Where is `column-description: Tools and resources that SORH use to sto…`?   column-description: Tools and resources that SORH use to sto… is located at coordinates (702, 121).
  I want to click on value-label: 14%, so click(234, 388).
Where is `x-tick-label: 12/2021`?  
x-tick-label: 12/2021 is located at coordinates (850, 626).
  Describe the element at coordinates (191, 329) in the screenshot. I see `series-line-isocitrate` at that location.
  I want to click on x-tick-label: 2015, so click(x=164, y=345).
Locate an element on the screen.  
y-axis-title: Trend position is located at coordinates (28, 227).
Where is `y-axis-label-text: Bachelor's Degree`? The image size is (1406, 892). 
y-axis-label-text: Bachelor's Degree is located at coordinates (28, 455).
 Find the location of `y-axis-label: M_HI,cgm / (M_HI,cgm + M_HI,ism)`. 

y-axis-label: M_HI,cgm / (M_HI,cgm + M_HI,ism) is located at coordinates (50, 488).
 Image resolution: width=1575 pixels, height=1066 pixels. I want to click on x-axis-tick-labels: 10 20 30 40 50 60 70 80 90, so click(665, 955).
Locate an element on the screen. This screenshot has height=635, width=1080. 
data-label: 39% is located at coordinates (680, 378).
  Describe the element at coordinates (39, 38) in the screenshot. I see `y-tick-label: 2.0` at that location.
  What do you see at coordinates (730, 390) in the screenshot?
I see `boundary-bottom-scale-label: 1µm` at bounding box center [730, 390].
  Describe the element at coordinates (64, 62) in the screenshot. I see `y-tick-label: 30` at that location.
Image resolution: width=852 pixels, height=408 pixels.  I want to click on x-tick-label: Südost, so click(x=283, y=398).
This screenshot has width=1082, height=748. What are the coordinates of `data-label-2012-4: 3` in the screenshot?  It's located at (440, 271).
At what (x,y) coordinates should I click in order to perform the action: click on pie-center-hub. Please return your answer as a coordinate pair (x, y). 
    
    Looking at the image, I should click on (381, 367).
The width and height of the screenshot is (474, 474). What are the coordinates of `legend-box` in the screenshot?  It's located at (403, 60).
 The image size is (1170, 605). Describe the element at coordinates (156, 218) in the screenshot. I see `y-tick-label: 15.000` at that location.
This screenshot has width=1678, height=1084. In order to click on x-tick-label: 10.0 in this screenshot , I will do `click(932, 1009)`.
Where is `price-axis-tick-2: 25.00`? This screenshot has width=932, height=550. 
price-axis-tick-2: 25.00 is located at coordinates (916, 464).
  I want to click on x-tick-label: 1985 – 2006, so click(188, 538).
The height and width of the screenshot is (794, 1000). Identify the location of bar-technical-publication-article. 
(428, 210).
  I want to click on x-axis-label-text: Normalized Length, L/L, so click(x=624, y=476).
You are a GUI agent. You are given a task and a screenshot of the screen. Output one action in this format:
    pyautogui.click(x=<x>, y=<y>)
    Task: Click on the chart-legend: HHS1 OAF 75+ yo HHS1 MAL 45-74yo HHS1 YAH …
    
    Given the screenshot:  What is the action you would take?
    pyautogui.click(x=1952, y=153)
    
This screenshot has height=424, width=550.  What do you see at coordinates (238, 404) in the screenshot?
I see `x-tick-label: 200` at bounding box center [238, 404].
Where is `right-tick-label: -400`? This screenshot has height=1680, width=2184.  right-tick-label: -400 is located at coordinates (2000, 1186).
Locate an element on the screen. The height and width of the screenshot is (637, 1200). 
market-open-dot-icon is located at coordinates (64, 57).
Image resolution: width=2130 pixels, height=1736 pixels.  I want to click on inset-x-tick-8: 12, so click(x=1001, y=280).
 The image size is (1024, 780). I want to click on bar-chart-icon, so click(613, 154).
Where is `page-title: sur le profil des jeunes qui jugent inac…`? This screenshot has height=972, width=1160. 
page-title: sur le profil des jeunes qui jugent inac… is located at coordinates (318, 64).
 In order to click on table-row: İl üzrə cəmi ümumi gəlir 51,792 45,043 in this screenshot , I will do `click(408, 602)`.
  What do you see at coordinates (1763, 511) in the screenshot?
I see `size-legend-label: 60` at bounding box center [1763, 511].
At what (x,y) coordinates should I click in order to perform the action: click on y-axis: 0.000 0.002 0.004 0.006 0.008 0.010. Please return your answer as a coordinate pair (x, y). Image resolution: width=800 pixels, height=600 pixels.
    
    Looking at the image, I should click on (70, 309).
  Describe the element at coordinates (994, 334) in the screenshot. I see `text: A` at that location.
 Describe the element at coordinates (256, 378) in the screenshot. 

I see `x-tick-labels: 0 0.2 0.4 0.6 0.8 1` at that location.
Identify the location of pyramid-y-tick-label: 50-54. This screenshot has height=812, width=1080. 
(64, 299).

···

_WORK TASK_:
Reproduce all of the material above verbatim, line for line, with no changes.

_TASK ANSWER_:
Where is `column-description: Tools and resources that SORH use to sto…`?   column-description: Tools and resources that SORH use to sto… is located at coordinates (702, 121).
  I want to click on value-label: 14%, so click(234, 388).
Where is `x-tick-label: 12/2021`?  
x-tick-label: 12/2021 is located at coordinates (850, 626).
  Describe the element at coordinates (191, 329) in the screenshot. I see `series-line-isocitrate` at that location.
  I want to click on x-tick-label: 2015, so click(x=164, y=345).
Locate an element on the screen.  
y-axis-title: Trend position is located at coordinates (28, 227).
Where is `y-axis-label-text: Bachelor's Degree`? The image size is (1406, 892). 
y-axis-label-text: Bachelor's Degree is located at coordinates (28, 455).
 Find the location of `y-axis-label: M_HI,cgm / (M_HI,cgm + M_HI,ism)`. 

y-axis-label: M_HI,cgm / (M_HI,cgm + M_HI,ism) is located at coordinates (50, 488).
 Image resolution: width=1575 pixels, height=1066 pixels. I want to click on x-axis-tick-labels: 10 20 30 40 50 60 70 80 90, so click(665, 955).
Locate an element on the screen. This screenshot has height=635, width=1080. 
data-label: 39% is located at coordinates (680, 378).
  Describe the element at coordinates (39, 38) in the screenshot. I see `y-tick-label: 2.0` at that location.
  What do you see at coordinates (730, 390) in the screenshot?
I see `boundary-bottom-scale-label: 1µm` at bounding box center [730, 390].
  Describe the element at coordinates (64, 62) in the screenshot. I see `y-tick-label: 30` at that location.
Image resolution: width=852 pixels, height=408 pixels.  I want to click on x-tick-label: Südost, so click(x=283, y=398).
This screenshot has width=1082, height=748. What are the coordinates of `data-label-2012-4: 3` in the screenshot?  It's located at (440, 271).
At what (x,y) coordinates should I click in order to perform the action: click on pie-center-hub. Please return your answer as a coordinate pair (x, y). 
    
    Looking at the image, I should click on (381, 367).
The width and height of the screenshot is (474, 474). What are the coordinates of `legend-box` in the screenshot?  It's located at (403, 60).
 The image size is (1170, 605). Describe the element at coordinates (156, 218) in the screenshot. I see `y-tick-label: 15.000` at that location.
This screenshot has width=1678, height=1084. In order to click on x-tick-label: 10.0 in this screenshot , I will do `click(932, 1009)`.
Where is `price-axis-tick-2: 25.00`? This screenshot has width=932, height=550. 
price-axis-tick-2: 25.00 is located at coordinates (916, 464).
  I want to click on x-tick-label: 1985 – 2006, so click(188, 538).
The height and width of the screenshot is (794, 1000). Identify the location of bar-technical-publication-article. 
(428, 210).
  I want to click on x-axis-label-text: Normalized Length, L/L, so click(x=624, y=476).
You are a GUI agent. You are given a task and a screenshot of the screen. Output one action in this format:
    pyautogui.click(x=<x>, y=<y>)
    Task: Click on the chart-legend: HHS1 OAF 75+ yo HHS1 MAL 45-74yo HHS1 YAH …
    
    Given the screenshot:  What is the action you would take?
    pyautogui.click(x=1952, y=153)
    
This screenshot has height=424, width=550.  What do you see at coordinates (238, 404) in the screenshot?
I see `x-tick-label: 200` at bounding box center [238, 404].
Where is `right-tick-label: -400`? This screenshot has height=1680, width=2184.  right-tick-label: -400 is located at coordinates (2000, 1186).
Locate an element on the screen. The height and width of the screenshot is (637, 1200). 
market-open-dot-icon is located at coordinates (64, 57).
Image resolution: width=2130 pixels, height=1736 pixels.  I want to click on inset-x-tick-8: 12, so click(x=1001, y=280).
 The image size is (1024, 780). I want to click on bar-chart-icon, so click(613, 154).
Where is `page-title: sur le profil des jeunes qui jugent inac…`? This screenshot has height=972, width=1160. 
page-title: sur le profil des jeunes qui jugent inac… is located at coordinates (318, 64).
 In order to click on table-row: İl üzrə cəmi ümumi gəlir 51,792 45,043 in this screenshot , I will do `click(408, 602)`.
  What do you see at coordinates (1763, 511) in the screenshot?
I see `size-legend-label: 60` at bounding box center [1763, 511].
At what (x,y) coordinates should I click in order to perform the action: click on y-axis: 0.000 0.002 0.004 0.006 0.008 0.010. Please return your answer as a coordinate pair (x, y). Image resolution: width=800 pixels, height=600 pixels.
    
    Looking at the image, I should click on (70, 309).
  Describe the element at coordinates (994, 334) in the screenshot. I see `text: A` at that location.
 Describe the element at coordinates (256, 378) in the screenshot. 

I see `x-tick-labels: 0 0.2 0.4 0.6 0.8 1` at that location.
Identify the location of pyramid-y-tick-label: 50-54. This screenshot has height=812, width=1080. 
(64, 299).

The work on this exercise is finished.